Ese día Sissy les llevó una caja de puros vacía, unas hojas de papel de seda color blanco y rojo, y un bote de pegamento. Se sentaron alrededor de la mesa y empezaron a decorar la caja. Con una moneda de cinco centavos, Sissy dibujaba círculos en el papel y Francie se dedicaba a recortarlos. Luego le enseñó cómo hacer copitas de papel enrollando los círculos alrededor de la punta de un lápiz. Cuando ya habían hecho muchas, Sissy dibujó un corazón en la tapa de la caja. Lo rellenaron con las copitas rojas, pegándolas con una gota de pegamento. En el resto de la tapa pegaron las copitas blancas. El resultado recordaba a un lecho de claveles blancos con un corazón de claveles rojos en el centro. En los costados de la caja pegaron más copitas blancas y forraron el interior con papel rojo. No se parecía en nada a una vieja caja de puros. Era hermosísima. El trabajo les llevó casi toda la tarde.

A las cinco Sissy tenía una cita en un restaurante chino; se preparó para irse. Francie le rogó que no se fuera. A su tía no le apetecía irse, pero tampoco quería faltar a su cita. Hurgó en su bolso buscando algo que les entretuviese un rato. Ellos la contemplaban y la ayudaban a buscar. Francie entrevió algo que se parecía a una pitillera y lo cogió. En la tapa había un dibujo que representaba a un hombre echado en un sofá, con las piernas cruzadas y un pie suspendido en el aire, que fumaba un cigarro haciendo un gran anillo de humo. En el centro del anillo se veía una chica con el cabello sobre los ojos y los pechos desnudos. Un cartel rezaba: «El sueño americano». Era un producto de la fábrica donde trabajaba Sissy.

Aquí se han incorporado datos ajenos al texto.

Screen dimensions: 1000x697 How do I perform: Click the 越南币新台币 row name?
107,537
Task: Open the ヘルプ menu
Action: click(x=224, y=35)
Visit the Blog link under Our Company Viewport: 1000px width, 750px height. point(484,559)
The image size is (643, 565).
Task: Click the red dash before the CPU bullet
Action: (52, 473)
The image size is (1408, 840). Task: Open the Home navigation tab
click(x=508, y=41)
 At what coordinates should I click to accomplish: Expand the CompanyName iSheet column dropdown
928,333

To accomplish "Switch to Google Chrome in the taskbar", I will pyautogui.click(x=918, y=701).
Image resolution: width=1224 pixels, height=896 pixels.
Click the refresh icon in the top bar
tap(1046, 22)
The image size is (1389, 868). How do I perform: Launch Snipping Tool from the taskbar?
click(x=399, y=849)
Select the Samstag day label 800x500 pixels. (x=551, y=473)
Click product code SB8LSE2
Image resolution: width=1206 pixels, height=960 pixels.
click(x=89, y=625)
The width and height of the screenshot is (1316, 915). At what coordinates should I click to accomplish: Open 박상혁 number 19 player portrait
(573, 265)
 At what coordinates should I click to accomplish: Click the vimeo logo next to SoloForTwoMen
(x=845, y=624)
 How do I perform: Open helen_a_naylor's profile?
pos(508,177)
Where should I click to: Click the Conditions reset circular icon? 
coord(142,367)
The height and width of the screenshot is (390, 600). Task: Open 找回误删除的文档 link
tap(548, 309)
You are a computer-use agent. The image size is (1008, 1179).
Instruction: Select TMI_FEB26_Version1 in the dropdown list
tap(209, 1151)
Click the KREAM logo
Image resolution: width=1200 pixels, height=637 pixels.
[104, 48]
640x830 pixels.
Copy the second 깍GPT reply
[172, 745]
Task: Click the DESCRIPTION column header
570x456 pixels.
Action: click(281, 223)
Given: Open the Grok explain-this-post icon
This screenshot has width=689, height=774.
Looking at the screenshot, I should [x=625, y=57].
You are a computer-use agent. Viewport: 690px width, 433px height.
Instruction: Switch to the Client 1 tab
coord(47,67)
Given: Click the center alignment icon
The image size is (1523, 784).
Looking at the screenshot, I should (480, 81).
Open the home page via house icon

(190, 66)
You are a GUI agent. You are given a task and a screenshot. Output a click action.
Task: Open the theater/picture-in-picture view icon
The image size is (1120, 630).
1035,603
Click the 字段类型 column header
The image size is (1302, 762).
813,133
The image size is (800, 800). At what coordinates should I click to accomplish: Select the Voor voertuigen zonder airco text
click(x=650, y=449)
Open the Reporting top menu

Los niños pidieron a gritos la cajita, la mujer tuvo que acceder, muy a su pesar. Les explicó que contenía cigarros y que, por eso, sólo podían tocarla y mirarla por fuera. Añadió que no se les ocurriera abrirla en ningún momento, ni tocar el sello que la cerraba.

Cuando salió, los niños se entretuvieron un buen rato observando el dibujo. Luego empezaron a sacudir la caja, que emitía un sonido misterioso.

—Aquí hay serpientes, no cigarros —decidió Neeley.

—No —le corrigió Francie—. Hay gusanos, y están vivos.

Empezaron a discutir: Francie sostenía que era demasiado pequeña para contener serpientes, mientras Neeley insistía que estaban enrolladas como las anchoas en un bote. Luego la curiosidad se hizo tan fuerte que olvidaron las recomendaciones de Sissy. Los sellos estaban poco encolados y les resultó fácil quitarlos. Francie abrió la caja. Había una hoja de papel de plata que ocultaba su contenido; la levantó con cuidado, mientras Neeley se preparaba para esconderse debajo de la mesa si salían las serpientes. Pero no había serpientes, gusanos, ni cigarros; la caja contenía objetos que carecían de interés. Después de intentar jugar con ellos, lo chicos se limitaron a atarlos a una cuerda, que luego colgaron fuera de la ventana. Más tarde se divirtieron a saltar por turnos sobre la cajita hasta hacerla pedazos y esta operación los absorbió tanto que se olvidaron de la cuerda.

Cuando Johnny volvió a buscar un cuello limpio para el turno de noche, había una gran sorpresa esperándole. Un simple vistazo a la cuerda que pendía de la ventana le bastó para volverse rojo de vergüenza. Se lo contó a su mujer cuando regresó.

Katie interrogó a Francie y lo descubrió todo. Sissy estaba condenada. Por la noche, cuando ya había acostado a los niños y Johnny se había ido al trabajo, se sentó a oscuras en la cocina. Las oleadas de rabia le encendían la cara. Mientras Johnny servía a los clientes pensando que el fin del mundo estaba a punto de llegar.

Evy visitó aquella noche a Katie y las dos comentaron la conducta de Sissy.

—Esto ya es el colmo —dijo Evy—. Lo que Sissy haga o deje de hacer no es asunto nuestro mientras no provoque sucesos como éste. Yo tengo una hija y tú también, y no debemos permitir que vuelva a poner los pies en nuestras casas. Es una mala mujer, no hay nada que hacer.